人は強制収容所に人間をぶちこんですべてを奪うことができるが、たったひとつ、あたえられた環境でいかにふるまうかという、人間としての最後の自由だけは奪えない。

 


つまり人間は、ひとりひとり、このような状況になってもなお、収容所に入れられてた自分がどのような精神的存在になるかについて、なんらかの決断を下せるのだ。
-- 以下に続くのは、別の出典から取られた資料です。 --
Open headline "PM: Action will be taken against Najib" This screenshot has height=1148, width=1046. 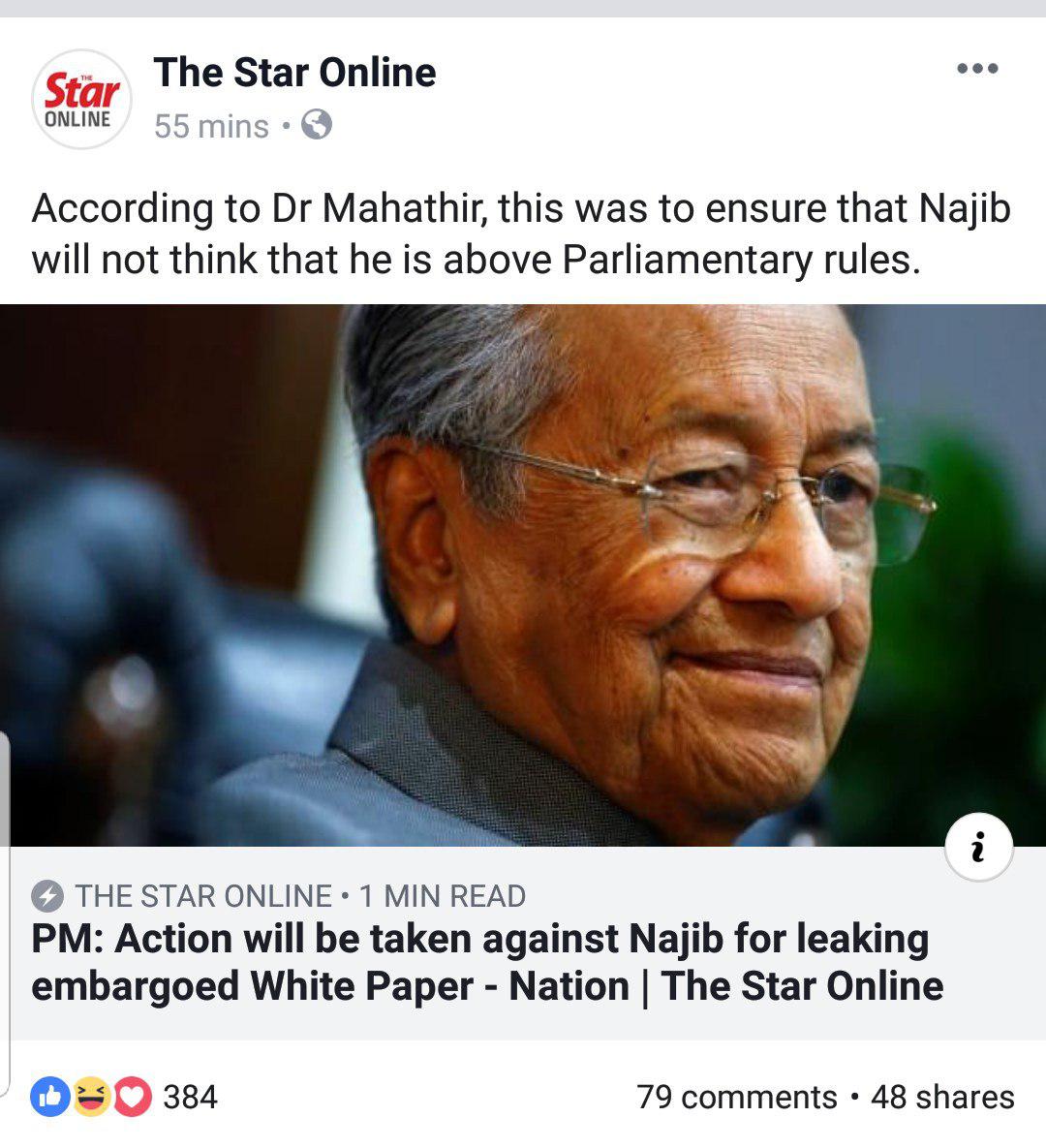[x=377, y=939]
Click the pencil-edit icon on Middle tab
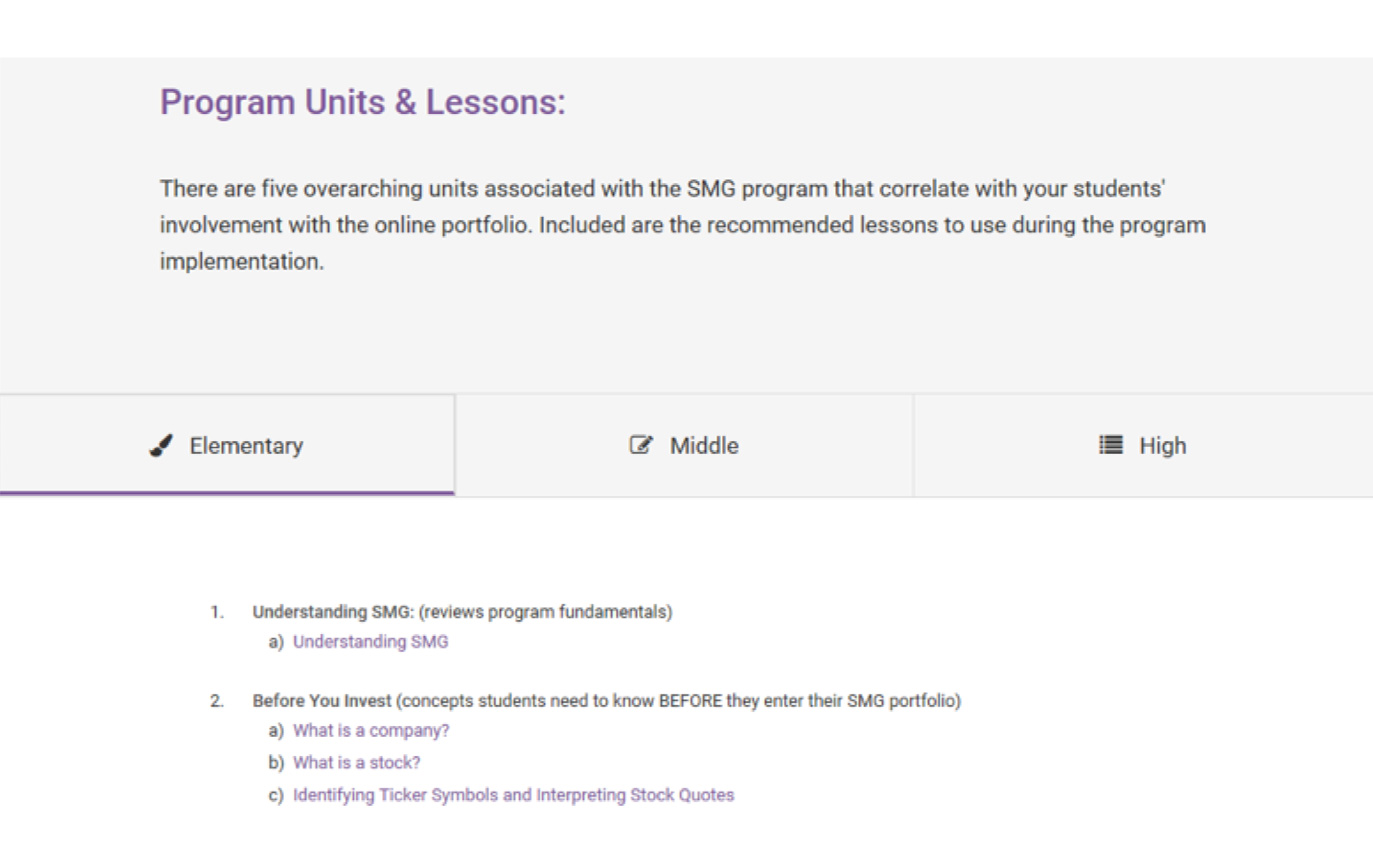Viewport: 1373px width, 860px height. point(641,446)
典型的な「被収容者」になるか、あるいは収容所にいてもなお人間として踏みとどまり、おのれの尊厳を守る人間になるかは、自分自身が決めることなのだ。

 


最後の瞬間まで誰も奪うことができない人間の精神的自由は、彼が最後の息をひきとるまで、その生を意味深いものにした。なぜなら、仕事に真価を発揮できる行動的な生や、安逸な生や、美や芸術や自然をたっぷりと味わう機会に恵まれた生だけに意味があるのではないからだ。そうではなく、強制収容所での生のような、仕事に真価を発揮する機会も、体験に値すべきことを体験する機会も皆無の生にも、意味はあるのだ。

 


そこに唯一残された、生きることを意味あるものにする可能性は、自分のありようががんじがらめに制限されるなかでどのような覚悟をするかという、まさにその一点にかかっていた。

 


人間の内面は外的な運命よりも強靭なのだということを証明している。

 


来る日も来る日も、そして時々刻々、思考の全て挙げてこんな問い(今から行く現場では、人をいたぶることをなんとも思わない監督のもとで殴られるのか、今日の「おまけ」はソーセージだろうか?など)にさいなまれねばならないというむごたらしい重圧に、反吐が出そうになっていた。
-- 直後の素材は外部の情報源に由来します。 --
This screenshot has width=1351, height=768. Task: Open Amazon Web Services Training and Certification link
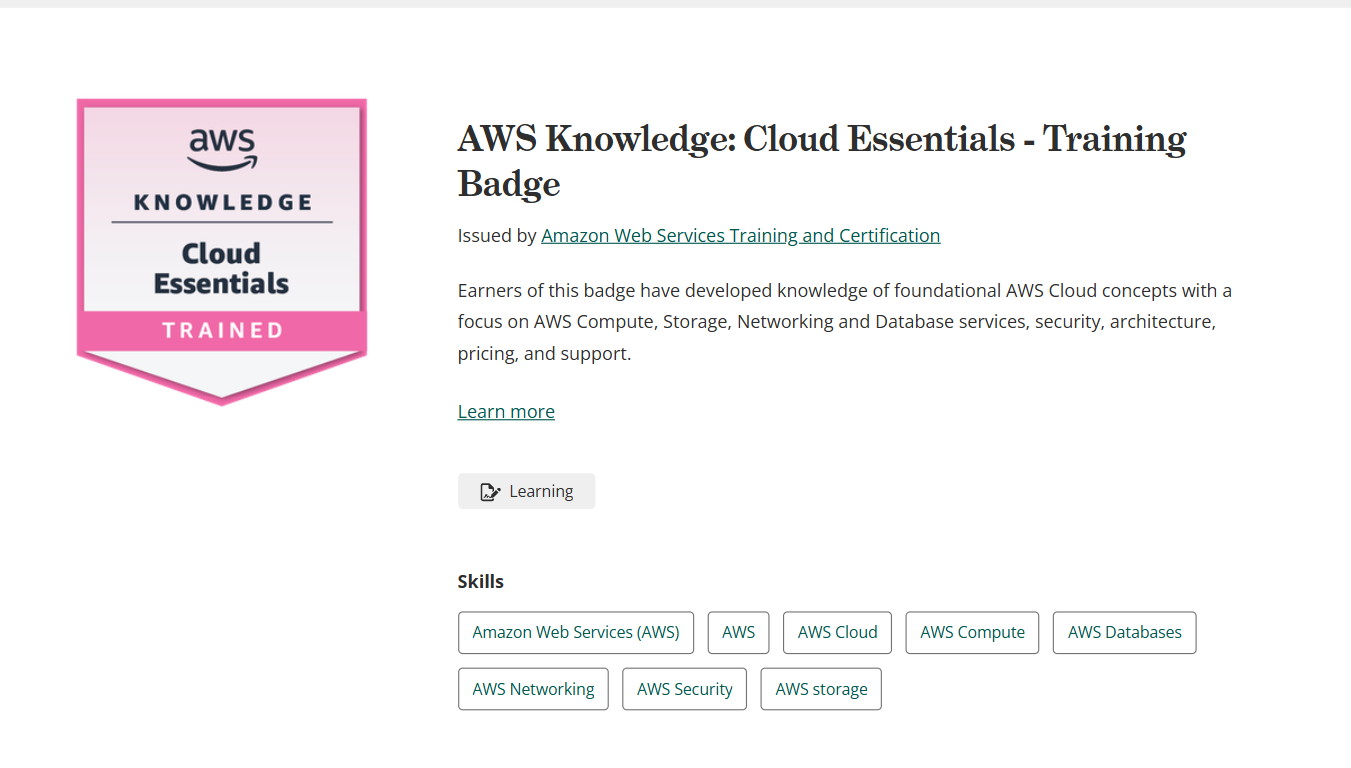click(x=741, y=236)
そこで作者はトリックを使った。作者は大ホールの演台に立っていた。そこのテーマは強制収容所の心理学。今わたしをこれほど苦しめてうちひしいでいる全ては客観化され、学問という一段高いところから観察さている状況を考えていた。

 


「苦悩という情動は、それについて明晰判明に表象したとたん、苦悩であることをやめる」

 


しかし未来を、自分の未来をもはや信じることができなかった者は、収容所内で破綻した。そういう人は未来とともに精神的なよりどころを失い、精神的に自分を見捨て、精神的にも身体的にも破綻していった。

 


強制収容所の人間を精神的に奮い立たせるには、まず未来に目的をもたせなければならなかった。

 


「なぜ生きるかを知っている者は、どのように生きることにも耐える」

 


生きる意味を問う

私たちが生きることからなにを期待するかではなく、むしろひたすら、生きることが私たちからなにかを期待しているかが問題なのだ。
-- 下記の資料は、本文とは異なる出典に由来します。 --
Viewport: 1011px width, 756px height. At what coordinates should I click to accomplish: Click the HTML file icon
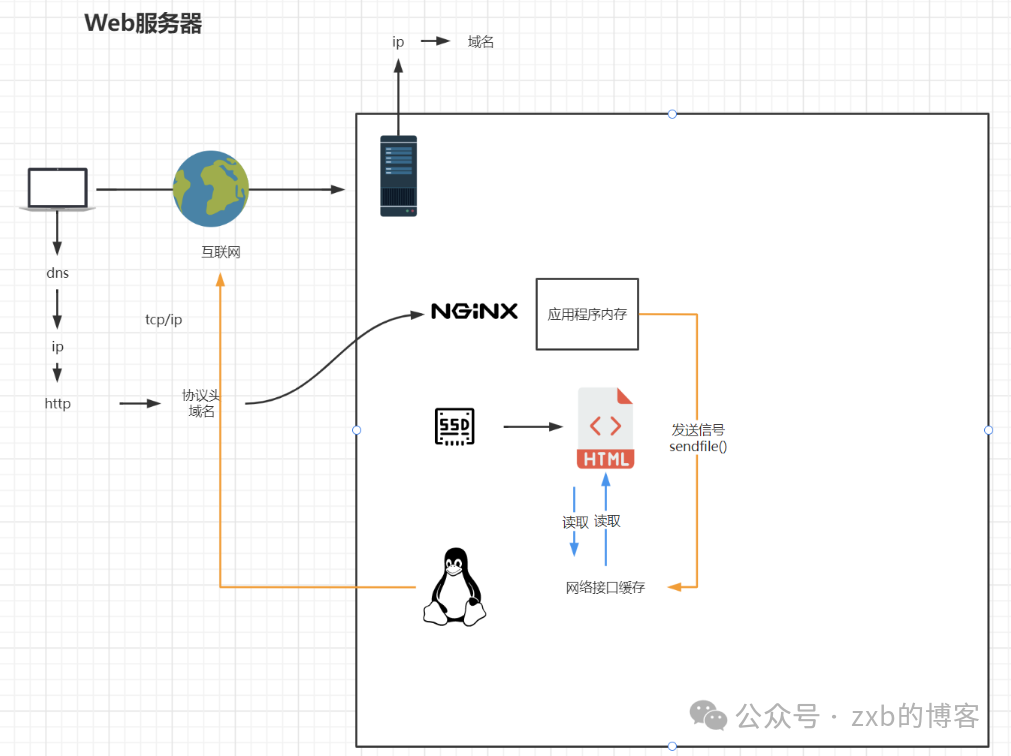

生きることの意味を問うことをやめ、私たち自身が問いの前に立っていることを思い知るべきなのだ。

 


生きる意味を一般論で語ることはできないし、この意味への問いに一般論で答えることもできない。ここにいう生きることはけっして漠然としたなにかではなく、常に具体的な何かであって、したがって生きることが私たちに向けてくる要請も、とことん具体的である。この具体性が、ひとりひとりにたったの一度、他に類を見ない人それぞれの運命をもたらすのだ。具体的な状況は、あるときは運命をみずから進んで切り拓くことを求め、あるときは人生を味わいながら真価を発揮する機会を与え、またあるときは淡々と運命に甘んじることを求める。だか、全ての状況はたったの一度、ふたつとないしかたで現象するものであり、そのたびに問いに対するひとつ、ふたつとない「答え」だけを受け入れる。

 


具体的な運命が人間を苦しめるのなら、人はこの苦しみを責務と、たった一度だけ課される責務としなければならないだろう。人間は苦しみと向き合い、この苦しみに満ちた運命ともに、ふたつとないあり方で存在しているのだという意識にまで到達しなければならない。

 


誰もその人の苦しみを取り除くことはできない。誰もその人の身代わりになって苦しみをとことん苦しむことはできない。この運命を引き当てたその人自身がこの苦しみを、ひきうけるとこに、何かを成し遂げるたった一度の可能性があるのだ。

 


被収容者にとって生きる意味とは、死もまた含む全体としての生きることの意味であって、「生きること」の意味だけに限定されない、苦しむこと死ぬことの意味にも裏付けされた、総体的な生きることの意味だった。

 


自殺しようとしていた者は「生きていることになにも期待できない」と言っていた。しかしこの2人には、生きることは彼らから何かを期待している、生きていれば、未来に彼らを待っている何かがあると伝えることに成功した。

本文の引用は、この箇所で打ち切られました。